RECORDS FOR THIS EXERCISE:
**********

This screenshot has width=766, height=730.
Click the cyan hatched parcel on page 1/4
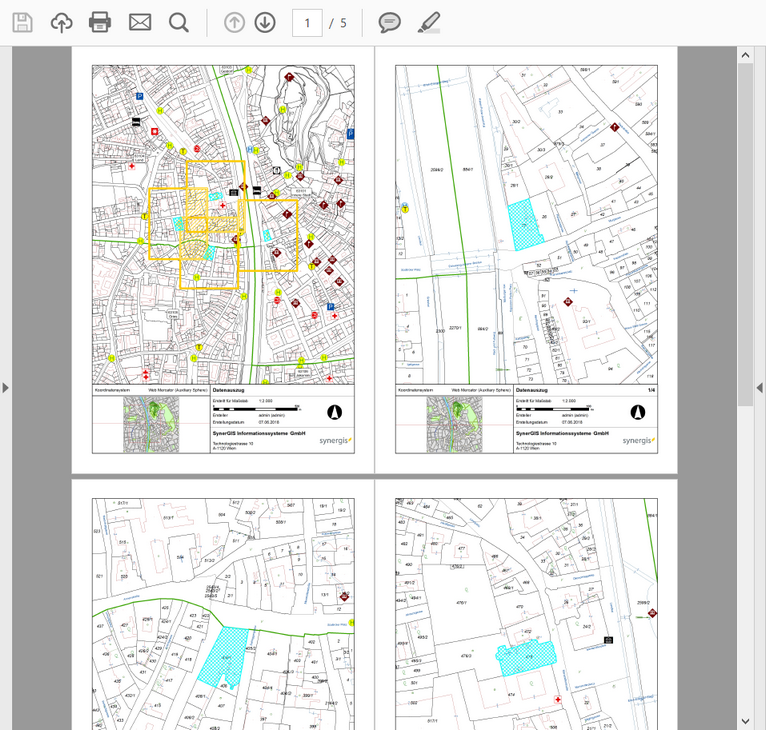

**********

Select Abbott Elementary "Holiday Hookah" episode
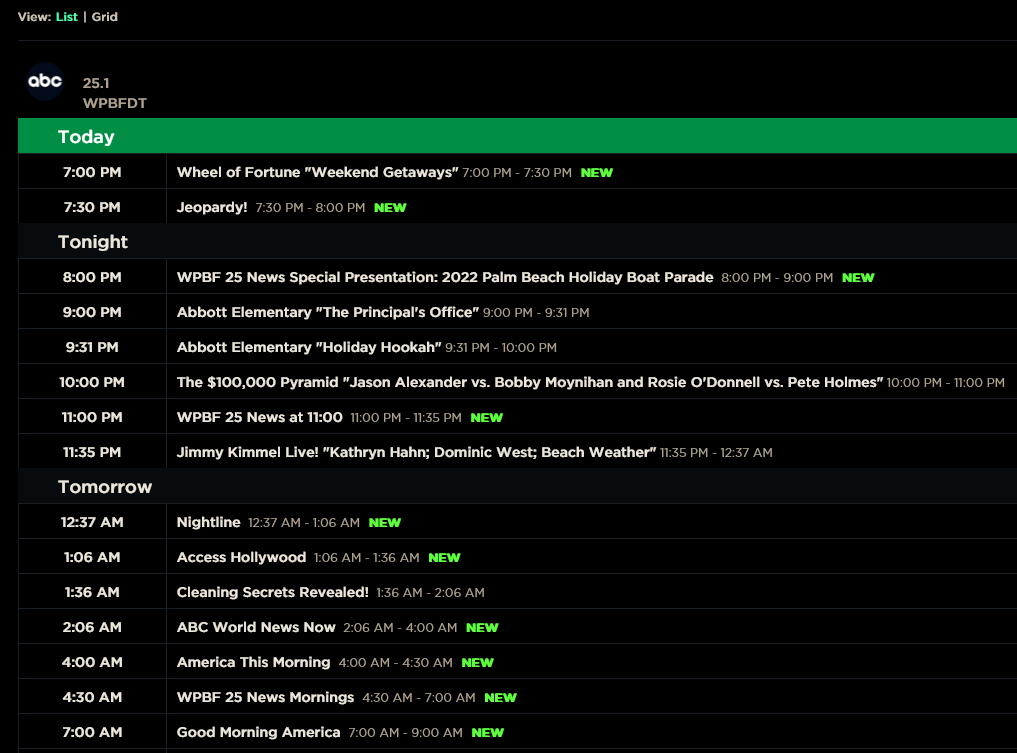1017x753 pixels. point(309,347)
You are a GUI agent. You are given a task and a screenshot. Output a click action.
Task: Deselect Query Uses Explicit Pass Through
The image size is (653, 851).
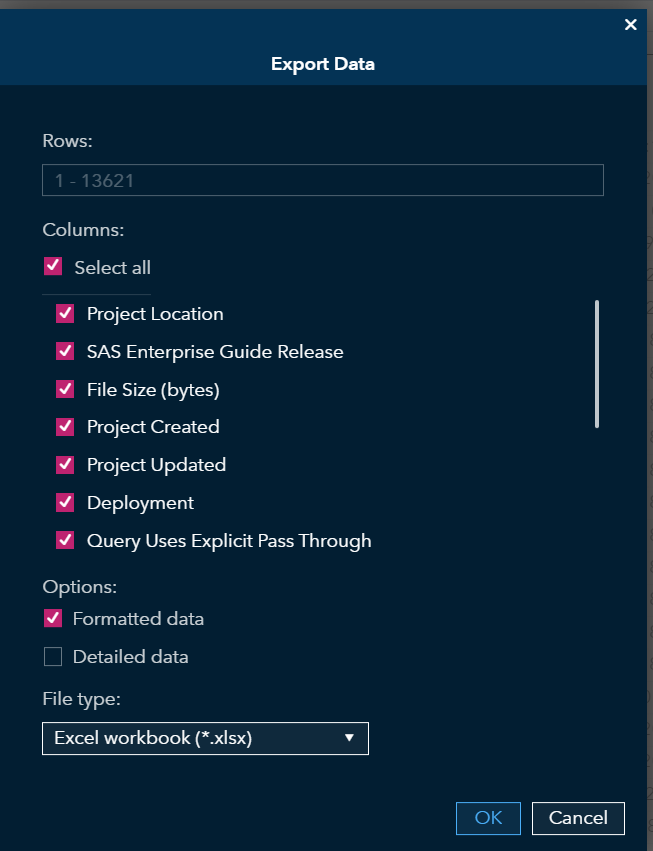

**********

PROBLEM TO WORK ON:
Filter the records above, keeping each line that contains the word "screenshot".

FINAL ANSWER:
This screenshot has width=766, height=730.
You are a GUI agent. You are given a task and a screenshot. Output a click action.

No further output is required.